COMPRESS (Expression)

Where the Expressions can be any value with nvarchar(n), nvarchar(max), varchar(n), varchar(max), varbinary(n), varbinary(max), char(n), nchar(n), or binary(n) data types. The result of the Compression function is a byte array of varbinary(max) data type representing the compressed content of the input value using the GZIP compression algorithm.

Also, the basic syntax for the DECOMPRESS built-in function is:

DECOMPRESS (Expression)

Where the Expressions can be any value with varbinary(n), varbinary(max), or binary(n) data types. Decompress function returns a value with varbinary(max) data type, representing the decompressed value of the binary input argument using the GZIP algorithm. You should explicitly cast the Decompress function result to the required data type in order get a readable result.

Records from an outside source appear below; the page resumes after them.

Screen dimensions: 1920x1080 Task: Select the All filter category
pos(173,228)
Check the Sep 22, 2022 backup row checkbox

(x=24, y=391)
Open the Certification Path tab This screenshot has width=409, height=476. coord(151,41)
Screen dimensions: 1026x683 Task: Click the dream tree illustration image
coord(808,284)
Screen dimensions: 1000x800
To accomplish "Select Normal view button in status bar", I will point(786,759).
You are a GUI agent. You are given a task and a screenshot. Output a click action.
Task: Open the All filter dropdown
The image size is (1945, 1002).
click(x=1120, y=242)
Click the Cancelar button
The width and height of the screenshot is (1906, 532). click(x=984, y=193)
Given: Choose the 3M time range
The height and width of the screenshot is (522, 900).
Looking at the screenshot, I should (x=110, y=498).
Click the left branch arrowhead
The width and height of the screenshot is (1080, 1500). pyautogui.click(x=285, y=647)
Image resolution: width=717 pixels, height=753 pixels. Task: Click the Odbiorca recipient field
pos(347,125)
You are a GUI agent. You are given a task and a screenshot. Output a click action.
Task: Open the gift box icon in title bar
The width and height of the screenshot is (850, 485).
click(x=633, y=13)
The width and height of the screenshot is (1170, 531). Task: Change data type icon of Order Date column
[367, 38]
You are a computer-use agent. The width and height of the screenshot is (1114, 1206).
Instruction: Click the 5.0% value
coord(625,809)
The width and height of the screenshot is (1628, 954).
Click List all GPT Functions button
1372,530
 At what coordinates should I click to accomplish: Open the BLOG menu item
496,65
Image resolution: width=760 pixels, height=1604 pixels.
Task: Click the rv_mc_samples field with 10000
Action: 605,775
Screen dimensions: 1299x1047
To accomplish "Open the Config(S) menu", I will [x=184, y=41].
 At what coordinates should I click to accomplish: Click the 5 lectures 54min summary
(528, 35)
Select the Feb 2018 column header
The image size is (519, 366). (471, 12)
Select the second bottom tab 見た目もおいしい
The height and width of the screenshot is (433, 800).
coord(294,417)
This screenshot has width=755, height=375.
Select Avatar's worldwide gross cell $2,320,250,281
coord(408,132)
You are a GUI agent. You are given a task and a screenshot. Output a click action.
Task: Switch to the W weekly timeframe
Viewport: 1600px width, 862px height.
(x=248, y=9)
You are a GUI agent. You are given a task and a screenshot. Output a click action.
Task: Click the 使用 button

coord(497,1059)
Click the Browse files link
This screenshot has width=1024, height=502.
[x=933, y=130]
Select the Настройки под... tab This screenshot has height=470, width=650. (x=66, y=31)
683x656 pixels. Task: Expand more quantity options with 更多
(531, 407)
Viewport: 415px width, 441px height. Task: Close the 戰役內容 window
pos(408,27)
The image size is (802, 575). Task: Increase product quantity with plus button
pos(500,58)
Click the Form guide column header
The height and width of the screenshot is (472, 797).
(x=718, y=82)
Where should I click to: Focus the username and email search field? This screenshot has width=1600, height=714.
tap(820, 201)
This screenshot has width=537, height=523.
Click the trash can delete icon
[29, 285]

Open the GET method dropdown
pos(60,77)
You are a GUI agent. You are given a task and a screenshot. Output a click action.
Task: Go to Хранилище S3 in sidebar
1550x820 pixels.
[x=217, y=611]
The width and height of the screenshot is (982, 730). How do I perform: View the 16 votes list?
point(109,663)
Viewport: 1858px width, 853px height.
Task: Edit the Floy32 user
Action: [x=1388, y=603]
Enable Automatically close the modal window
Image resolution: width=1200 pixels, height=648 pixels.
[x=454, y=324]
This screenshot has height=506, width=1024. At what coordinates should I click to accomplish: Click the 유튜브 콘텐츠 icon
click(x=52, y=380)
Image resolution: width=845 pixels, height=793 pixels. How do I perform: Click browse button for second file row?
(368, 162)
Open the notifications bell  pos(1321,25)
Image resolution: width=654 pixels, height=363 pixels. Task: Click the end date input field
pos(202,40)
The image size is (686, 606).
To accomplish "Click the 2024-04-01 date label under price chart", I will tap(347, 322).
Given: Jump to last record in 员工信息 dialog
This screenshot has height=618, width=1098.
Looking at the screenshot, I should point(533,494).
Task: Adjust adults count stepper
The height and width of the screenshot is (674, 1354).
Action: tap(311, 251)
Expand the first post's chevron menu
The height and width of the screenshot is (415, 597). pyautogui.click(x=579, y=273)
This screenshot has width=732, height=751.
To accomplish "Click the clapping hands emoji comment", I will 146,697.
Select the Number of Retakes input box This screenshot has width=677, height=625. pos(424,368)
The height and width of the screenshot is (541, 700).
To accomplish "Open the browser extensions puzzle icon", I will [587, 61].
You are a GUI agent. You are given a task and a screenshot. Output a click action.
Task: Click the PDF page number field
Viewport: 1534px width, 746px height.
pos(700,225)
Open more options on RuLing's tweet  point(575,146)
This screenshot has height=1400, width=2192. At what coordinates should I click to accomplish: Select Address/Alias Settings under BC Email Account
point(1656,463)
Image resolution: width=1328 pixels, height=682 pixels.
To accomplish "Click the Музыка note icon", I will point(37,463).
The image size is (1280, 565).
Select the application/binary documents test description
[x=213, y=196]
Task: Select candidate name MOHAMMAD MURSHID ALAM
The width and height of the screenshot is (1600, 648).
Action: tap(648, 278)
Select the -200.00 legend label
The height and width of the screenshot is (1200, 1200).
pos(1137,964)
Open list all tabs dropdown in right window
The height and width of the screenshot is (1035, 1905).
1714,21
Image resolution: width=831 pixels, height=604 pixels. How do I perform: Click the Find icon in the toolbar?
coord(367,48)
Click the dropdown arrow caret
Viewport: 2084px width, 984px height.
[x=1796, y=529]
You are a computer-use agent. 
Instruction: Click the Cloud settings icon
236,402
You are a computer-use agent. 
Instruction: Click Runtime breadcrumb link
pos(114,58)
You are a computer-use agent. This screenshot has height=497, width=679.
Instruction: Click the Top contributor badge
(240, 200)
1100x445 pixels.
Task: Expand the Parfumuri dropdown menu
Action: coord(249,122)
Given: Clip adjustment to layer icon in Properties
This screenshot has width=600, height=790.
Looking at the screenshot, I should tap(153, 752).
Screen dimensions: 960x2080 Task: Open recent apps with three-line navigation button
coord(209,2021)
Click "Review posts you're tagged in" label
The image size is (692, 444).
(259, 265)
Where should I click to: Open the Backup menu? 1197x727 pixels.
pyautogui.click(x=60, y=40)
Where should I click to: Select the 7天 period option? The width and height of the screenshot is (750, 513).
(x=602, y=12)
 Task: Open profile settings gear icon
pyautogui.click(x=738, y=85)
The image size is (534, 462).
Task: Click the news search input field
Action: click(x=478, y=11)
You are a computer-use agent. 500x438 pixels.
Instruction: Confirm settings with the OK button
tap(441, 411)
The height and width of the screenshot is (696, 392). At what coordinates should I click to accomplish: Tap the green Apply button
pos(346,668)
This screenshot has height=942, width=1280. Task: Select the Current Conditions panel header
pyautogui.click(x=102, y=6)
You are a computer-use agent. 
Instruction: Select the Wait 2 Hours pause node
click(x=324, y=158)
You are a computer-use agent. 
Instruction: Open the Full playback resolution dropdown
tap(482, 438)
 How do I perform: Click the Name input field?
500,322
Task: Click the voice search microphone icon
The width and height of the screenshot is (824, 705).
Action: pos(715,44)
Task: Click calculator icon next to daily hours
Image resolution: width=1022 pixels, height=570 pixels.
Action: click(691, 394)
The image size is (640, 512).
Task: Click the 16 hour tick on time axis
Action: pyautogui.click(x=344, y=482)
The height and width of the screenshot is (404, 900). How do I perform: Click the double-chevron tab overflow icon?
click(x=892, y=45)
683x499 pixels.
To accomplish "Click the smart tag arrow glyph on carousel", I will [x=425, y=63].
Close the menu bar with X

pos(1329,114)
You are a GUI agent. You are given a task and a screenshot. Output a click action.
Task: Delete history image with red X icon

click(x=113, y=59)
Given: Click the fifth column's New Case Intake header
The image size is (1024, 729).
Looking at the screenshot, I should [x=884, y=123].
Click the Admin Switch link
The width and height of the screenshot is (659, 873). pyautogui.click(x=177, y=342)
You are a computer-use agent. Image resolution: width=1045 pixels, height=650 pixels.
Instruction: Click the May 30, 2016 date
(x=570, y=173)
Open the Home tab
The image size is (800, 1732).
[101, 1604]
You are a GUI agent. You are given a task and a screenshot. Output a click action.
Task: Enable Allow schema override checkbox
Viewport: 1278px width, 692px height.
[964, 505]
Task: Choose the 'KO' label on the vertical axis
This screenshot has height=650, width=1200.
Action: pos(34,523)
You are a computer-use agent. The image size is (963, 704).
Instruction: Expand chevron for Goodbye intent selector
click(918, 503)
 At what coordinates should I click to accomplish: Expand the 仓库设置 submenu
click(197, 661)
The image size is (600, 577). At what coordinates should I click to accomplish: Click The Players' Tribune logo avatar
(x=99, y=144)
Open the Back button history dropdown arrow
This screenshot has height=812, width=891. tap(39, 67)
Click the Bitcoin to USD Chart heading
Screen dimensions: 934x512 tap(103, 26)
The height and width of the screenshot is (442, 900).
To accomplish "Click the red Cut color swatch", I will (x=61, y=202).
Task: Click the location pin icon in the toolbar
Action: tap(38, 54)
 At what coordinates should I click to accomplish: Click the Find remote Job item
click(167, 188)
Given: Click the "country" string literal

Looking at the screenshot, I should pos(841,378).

You may ask yourself, where we can use these new built-in functions. You can benefit from the COMPRESS and DECOMPRESS functions in compressing big text columns, such as VARCHAR(MAX) or NVARCHAR(MAX) in addition to the large binary data, since the old compression technology at the page and row levels don’t work well with such data types. If you have an already compressed binary data such as jpeg and pdf, you will spend more CPU cycles without taking benefits from a good compression ratio. Moreover, you have the choice to compress it at SQL or the application side and decompress it at the second side, using the same GZIP compressing algorithm.

Worked example

Let us start our practical demo that describes how we can use these two new built-in functions and the performance gain from using it. No special preparation is required to use the COMPRESS and DECOMPRESS functions, just the SQL Server instance that you use should be SQL Server 2016 version.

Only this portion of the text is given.